Typically, community pharmacy services tend to be undertaken by the pharmacist, with dispensing staff (technicians and dispensers) focussing on medicine supply and Healthcare Assistants on the ‘front’ of house’ roles. However, over recent years these roles have become less well defined with PTs, dispensers and HCAs undertaking some services themselves e.g. smoking cessation and NHS Health Checks.

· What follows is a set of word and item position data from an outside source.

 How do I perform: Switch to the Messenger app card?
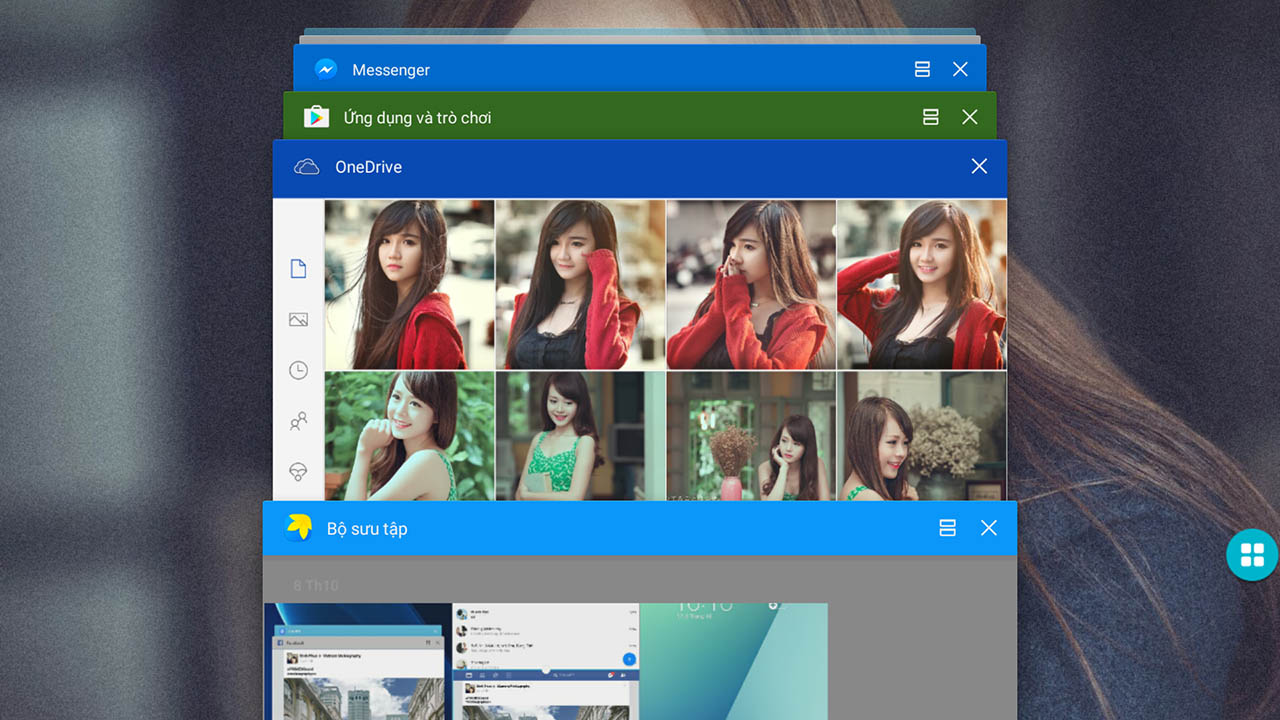coord(600,70)
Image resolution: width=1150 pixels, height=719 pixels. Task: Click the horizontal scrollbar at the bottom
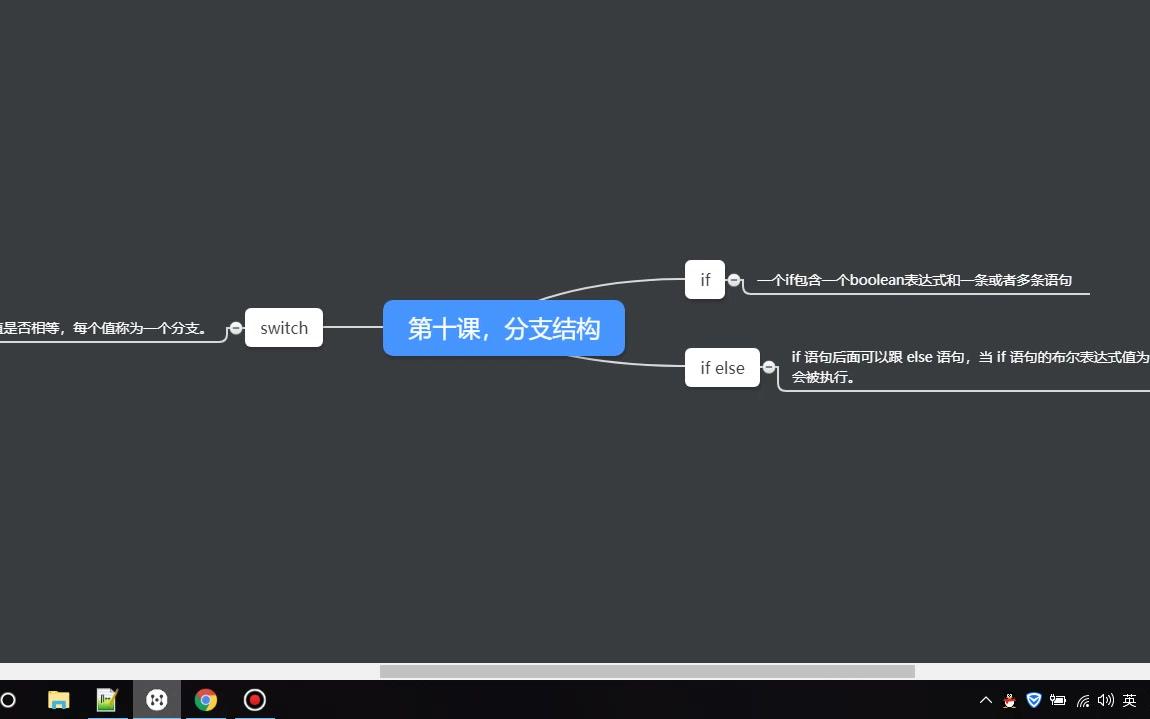tap(650, 670)
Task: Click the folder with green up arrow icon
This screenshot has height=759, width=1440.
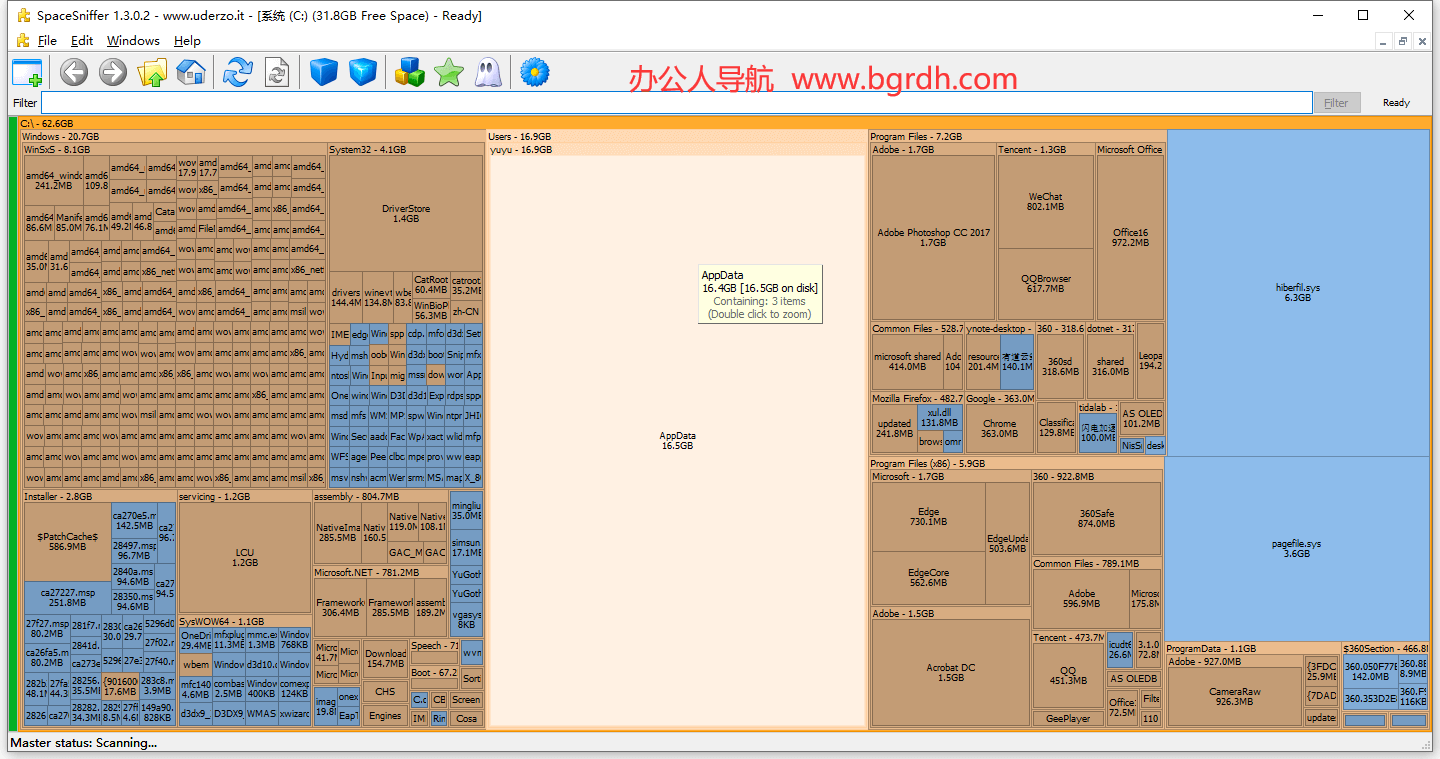Action: coord(152,72)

In addition to this, PTs (a regulated profession in its own right) are increasingly taking over more of the supply role in pharmacies. The introduction of accuracy checking technicians now, theoretically, means that pharmacists should have more time to focus on patient facing activities as they can delegate these tasks to suitably qualified professionals. In hospital pharmacy this has been the case for many years and is now routine. Hospital pharmacists perform the clinical check on the prescription and after this point the process is technician led. However, in community pharmacy there are issues that prevent this model being implemented to its full potential. These barriers include lines of accountability, staff numbers, clinical check processes and supervision by pharmacists. These barriers have largely led community pharmacy PTs to become unsatisfied in their roles and once qualified look for alternative employment in a hospital setting where job satisfaction and role development is greater.
Example PhD research questions might include:
1. What is the current international evidence for the role of PTs in community pharmacy? [review]
2. What are the current experiences of PTs and other pharmacy staff working with them, of community pharmacy? Does this need to change? [qualitative work]
3. What are the training and mentoring requirements for a more enhanced PT role in community pharmacy?